Едва Каминский кое‑как втиснулся в тесную коробку, «Адлер» рванул в темноту. На огромной скорости, петляя по пустым улицам, автомобиль промчал за городскую черту и через час достиг наконец надежного убежища на хуторе Валентина Тайхмана, вблизи сел Новый Двор и Чешское Квасилово.
…Тайхман был бедным польским крестьянином, которого судьба наделила огромной семьей — девятью детьми. Старшему было лет семнадцать. До 1939 года семья жила в невыразимой нищете и встала на ноги лишь при Советской власти. Естественно, что и Тайхман, и жена его, и дети ненавидели оккупантов.
Хозяин хутора был замечательным садоводом и устроил вокруг своего дома небольшой питомник фруктовых деревьев.
Со стороны дороги дом летом был почти неразличим — тонул за листвой молодых вишен и яблонь.
По многим причинам хутор оказался очень удобной явочной квартирой. В частности, именно здесь регулярно меняли облик автомобили, которыми пользовался Николай Кузнецов.

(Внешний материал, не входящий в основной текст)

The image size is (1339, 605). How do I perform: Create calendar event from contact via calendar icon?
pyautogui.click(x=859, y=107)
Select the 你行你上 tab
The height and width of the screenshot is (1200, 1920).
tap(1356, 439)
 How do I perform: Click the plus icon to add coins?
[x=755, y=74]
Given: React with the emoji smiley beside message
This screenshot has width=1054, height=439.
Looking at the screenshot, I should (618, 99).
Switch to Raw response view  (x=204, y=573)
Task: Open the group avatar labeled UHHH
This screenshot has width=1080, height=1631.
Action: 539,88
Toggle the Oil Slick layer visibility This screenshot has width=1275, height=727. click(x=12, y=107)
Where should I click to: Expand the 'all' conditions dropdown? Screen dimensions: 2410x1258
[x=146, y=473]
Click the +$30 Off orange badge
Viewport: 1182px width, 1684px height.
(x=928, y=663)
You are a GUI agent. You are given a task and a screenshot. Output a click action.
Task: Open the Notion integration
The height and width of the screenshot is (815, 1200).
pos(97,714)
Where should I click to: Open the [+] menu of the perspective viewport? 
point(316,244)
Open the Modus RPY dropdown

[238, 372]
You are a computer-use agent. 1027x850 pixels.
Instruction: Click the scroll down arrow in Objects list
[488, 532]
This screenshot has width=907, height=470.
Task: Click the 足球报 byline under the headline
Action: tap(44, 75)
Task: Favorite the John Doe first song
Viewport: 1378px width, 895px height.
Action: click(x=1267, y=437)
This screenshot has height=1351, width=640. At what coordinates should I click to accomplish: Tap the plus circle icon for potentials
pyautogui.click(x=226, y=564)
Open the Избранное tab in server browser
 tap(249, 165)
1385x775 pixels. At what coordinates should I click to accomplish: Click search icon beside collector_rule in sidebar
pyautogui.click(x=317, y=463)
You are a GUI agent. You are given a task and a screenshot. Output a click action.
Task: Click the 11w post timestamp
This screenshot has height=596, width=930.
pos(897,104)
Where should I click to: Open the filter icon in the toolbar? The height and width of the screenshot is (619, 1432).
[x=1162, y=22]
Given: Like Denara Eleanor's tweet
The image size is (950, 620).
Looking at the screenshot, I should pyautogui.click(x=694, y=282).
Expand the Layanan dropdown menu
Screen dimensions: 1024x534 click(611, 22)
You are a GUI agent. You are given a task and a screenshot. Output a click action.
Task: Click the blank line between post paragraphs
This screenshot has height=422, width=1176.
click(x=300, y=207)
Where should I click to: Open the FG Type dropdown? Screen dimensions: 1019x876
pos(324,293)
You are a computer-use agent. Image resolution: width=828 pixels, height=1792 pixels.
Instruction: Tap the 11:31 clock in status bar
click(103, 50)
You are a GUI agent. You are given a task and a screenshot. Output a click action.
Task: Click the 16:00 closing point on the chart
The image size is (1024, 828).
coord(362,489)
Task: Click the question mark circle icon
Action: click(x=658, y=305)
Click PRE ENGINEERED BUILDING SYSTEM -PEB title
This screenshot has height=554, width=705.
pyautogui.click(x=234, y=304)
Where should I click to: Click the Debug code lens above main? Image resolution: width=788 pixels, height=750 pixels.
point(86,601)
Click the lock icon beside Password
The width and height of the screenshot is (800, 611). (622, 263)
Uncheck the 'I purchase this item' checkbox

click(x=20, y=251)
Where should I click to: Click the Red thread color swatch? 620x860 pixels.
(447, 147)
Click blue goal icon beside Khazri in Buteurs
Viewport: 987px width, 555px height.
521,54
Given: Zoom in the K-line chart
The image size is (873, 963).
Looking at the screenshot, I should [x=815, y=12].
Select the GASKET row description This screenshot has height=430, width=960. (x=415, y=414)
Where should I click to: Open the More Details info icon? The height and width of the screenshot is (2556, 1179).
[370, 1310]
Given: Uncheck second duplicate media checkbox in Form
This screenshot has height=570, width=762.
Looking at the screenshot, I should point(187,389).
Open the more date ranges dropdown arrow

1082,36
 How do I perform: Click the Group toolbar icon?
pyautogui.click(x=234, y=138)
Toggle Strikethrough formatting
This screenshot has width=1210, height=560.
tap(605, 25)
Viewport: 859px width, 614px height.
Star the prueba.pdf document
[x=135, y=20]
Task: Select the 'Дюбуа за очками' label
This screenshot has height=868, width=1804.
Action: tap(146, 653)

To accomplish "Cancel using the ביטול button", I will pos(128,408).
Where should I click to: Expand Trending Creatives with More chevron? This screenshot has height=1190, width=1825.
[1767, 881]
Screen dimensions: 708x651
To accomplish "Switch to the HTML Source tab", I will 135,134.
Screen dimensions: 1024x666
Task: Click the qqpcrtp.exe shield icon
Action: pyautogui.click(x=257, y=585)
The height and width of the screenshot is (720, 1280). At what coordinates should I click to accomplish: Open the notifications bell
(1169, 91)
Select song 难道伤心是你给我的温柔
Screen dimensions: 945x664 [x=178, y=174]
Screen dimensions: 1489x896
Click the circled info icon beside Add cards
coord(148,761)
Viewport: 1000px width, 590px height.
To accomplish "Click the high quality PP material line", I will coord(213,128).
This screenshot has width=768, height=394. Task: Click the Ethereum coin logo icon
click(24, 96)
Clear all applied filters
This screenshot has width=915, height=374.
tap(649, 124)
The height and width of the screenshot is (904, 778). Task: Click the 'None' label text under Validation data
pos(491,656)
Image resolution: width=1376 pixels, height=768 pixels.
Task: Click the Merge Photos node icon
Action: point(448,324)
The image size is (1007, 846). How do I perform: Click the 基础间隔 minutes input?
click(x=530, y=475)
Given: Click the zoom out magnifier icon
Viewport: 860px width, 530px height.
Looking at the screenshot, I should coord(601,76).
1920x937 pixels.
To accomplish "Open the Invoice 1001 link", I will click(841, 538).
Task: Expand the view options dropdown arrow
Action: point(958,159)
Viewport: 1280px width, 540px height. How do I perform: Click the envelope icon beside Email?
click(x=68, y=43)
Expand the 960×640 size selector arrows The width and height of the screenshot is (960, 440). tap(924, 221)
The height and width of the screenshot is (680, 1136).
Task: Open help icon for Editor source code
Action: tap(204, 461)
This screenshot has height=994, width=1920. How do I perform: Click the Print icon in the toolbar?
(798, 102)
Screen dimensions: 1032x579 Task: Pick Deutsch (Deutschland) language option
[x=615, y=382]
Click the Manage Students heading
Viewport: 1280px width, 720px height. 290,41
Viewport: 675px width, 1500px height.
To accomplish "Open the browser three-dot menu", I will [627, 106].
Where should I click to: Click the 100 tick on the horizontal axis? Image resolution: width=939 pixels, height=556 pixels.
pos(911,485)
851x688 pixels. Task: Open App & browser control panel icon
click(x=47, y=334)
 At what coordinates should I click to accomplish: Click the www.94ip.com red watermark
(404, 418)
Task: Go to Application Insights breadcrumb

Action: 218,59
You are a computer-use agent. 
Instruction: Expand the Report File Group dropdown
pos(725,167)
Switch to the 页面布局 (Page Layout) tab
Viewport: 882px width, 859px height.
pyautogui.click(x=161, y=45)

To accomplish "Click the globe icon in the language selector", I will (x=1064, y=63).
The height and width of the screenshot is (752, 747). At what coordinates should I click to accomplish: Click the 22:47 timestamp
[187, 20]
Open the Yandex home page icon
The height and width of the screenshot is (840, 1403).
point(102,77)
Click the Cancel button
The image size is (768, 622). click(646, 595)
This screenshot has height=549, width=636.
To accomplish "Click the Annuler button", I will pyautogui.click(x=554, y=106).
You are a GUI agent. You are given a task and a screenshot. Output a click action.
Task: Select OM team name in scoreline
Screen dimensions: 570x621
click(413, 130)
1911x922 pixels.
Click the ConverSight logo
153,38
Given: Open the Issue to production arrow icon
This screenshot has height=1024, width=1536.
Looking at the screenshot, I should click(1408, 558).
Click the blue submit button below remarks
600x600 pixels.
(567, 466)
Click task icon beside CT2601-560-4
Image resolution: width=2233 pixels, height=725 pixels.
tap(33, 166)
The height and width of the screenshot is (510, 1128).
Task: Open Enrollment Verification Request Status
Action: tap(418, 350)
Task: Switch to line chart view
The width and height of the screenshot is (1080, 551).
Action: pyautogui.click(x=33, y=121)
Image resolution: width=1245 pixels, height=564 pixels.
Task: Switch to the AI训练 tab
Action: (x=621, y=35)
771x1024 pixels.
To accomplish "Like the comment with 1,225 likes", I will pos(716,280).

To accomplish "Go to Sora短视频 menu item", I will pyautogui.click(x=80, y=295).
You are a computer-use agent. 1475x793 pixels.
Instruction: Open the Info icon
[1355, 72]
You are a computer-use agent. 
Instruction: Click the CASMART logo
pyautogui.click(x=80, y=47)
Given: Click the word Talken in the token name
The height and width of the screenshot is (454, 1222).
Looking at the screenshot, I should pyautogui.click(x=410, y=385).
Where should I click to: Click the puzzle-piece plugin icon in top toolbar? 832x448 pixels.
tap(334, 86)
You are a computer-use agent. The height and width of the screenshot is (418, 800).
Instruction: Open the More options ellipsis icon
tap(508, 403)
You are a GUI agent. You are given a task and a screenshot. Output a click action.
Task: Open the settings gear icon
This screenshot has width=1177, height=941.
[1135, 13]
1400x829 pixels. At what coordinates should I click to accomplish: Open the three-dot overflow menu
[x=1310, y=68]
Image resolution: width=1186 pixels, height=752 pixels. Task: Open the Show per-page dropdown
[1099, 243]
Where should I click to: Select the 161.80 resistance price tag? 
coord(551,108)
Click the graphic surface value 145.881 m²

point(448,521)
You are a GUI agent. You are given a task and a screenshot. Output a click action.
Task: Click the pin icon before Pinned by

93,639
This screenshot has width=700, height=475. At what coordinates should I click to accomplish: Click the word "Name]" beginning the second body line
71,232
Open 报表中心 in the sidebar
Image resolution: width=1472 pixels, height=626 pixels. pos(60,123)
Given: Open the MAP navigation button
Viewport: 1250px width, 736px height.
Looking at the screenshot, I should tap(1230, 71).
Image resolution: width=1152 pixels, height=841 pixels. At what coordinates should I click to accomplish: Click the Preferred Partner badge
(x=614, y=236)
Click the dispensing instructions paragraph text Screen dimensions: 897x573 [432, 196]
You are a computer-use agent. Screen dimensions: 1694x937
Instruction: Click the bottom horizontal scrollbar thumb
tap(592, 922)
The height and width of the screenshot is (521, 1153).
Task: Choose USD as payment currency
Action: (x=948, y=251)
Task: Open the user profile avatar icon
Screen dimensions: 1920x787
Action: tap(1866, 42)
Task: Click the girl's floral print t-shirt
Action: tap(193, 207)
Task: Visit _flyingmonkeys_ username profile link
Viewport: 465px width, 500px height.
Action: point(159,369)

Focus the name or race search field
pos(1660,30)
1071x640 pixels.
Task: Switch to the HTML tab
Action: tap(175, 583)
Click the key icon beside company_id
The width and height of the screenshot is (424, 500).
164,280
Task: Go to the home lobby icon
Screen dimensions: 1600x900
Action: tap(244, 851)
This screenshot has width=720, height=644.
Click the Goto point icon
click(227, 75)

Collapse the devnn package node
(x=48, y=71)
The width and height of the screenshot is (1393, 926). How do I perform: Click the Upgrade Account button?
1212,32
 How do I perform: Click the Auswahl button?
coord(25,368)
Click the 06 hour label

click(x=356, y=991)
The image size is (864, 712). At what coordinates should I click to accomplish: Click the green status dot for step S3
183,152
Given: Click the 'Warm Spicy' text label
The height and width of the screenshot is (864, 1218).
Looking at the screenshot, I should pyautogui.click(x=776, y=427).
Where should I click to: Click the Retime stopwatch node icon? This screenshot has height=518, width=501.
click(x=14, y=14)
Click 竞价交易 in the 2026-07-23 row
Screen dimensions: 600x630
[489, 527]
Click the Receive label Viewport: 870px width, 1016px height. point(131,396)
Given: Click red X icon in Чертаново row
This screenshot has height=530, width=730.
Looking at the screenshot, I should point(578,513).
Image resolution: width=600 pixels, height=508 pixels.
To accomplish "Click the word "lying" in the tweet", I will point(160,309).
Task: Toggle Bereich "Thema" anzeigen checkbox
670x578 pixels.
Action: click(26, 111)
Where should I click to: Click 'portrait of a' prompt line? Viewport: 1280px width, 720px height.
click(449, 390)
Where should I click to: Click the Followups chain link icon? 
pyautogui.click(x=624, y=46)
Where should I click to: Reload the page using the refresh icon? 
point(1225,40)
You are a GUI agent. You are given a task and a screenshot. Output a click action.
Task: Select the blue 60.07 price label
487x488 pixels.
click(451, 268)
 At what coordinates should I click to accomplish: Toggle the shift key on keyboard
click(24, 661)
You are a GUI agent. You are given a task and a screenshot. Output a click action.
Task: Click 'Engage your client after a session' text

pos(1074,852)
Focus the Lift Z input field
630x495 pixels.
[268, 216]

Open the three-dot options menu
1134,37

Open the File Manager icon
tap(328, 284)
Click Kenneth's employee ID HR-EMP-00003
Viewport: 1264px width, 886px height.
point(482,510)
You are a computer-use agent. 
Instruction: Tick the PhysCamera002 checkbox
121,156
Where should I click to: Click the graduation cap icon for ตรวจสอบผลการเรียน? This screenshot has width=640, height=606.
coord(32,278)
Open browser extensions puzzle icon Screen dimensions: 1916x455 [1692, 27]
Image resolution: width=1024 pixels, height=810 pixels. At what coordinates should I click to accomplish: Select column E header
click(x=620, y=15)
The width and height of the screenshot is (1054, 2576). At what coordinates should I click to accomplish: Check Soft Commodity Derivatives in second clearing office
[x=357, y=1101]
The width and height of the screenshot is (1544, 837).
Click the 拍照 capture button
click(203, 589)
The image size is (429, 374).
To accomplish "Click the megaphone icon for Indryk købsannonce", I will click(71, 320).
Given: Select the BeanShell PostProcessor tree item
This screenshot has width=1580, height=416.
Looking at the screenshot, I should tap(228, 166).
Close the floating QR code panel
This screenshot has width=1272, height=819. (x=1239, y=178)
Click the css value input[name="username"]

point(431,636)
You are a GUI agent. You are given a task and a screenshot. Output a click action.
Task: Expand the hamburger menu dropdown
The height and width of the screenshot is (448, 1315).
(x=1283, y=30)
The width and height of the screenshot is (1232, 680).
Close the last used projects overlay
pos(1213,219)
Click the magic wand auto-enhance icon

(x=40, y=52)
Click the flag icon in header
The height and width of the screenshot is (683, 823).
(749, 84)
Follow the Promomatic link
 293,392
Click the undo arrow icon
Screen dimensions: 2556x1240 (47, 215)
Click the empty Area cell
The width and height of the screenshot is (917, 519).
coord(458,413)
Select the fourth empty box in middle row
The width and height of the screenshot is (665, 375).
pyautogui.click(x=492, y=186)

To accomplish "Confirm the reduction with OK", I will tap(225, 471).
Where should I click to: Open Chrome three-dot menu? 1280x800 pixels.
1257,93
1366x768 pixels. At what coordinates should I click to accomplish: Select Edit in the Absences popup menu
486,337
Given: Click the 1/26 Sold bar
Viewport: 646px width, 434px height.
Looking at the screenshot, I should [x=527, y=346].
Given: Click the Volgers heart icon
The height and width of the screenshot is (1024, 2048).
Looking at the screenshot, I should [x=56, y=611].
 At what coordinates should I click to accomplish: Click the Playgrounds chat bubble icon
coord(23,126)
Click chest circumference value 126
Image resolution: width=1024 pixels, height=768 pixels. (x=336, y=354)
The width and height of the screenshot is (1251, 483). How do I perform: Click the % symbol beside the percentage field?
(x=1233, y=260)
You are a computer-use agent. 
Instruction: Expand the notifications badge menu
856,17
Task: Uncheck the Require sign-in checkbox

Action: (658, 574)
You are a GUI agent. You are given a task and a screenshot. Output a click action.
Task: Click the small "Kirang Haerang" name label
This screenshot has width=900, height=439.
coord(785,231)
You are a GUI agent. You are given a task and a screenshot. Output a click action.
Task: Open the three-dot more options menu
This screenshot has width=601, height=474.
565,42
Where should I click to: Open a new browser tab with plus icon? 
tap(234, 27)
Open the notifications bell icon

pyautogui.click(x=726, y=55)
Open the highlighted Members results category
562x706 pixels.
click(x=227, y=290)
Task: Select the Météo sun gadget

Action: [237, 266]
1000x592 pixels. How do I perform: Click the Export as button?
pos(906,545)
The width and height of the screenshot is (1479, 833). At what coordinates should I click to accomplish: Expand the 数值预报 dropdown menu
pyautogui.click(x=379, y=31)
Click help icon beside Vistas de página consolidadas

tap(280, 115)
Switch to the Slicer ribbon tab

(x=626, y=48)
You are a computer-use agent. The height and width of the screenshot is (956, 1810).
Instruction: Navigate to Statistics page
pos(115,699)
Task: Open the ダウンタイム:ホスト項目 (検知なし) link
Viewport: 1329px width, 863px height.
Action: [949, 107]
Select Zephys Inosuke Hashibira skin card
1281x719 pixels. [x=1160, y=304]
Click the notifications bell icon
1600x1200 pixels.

В это укромное место и были доставлены Ильген и Гранау. Кузнецов рассудил правильно, что в этот день не стоит и пытаться доставить генерала в отряд, коль скоро похищение не осталось незамеченным. Действительно, новый караул, не застав на месте Луковского и обнаружив у палисадника утерянную Ильгеном в борьбе фуражку, забил тревогу. Немедленно были подняты на ноги и гестапо, и СД, и жандармерия.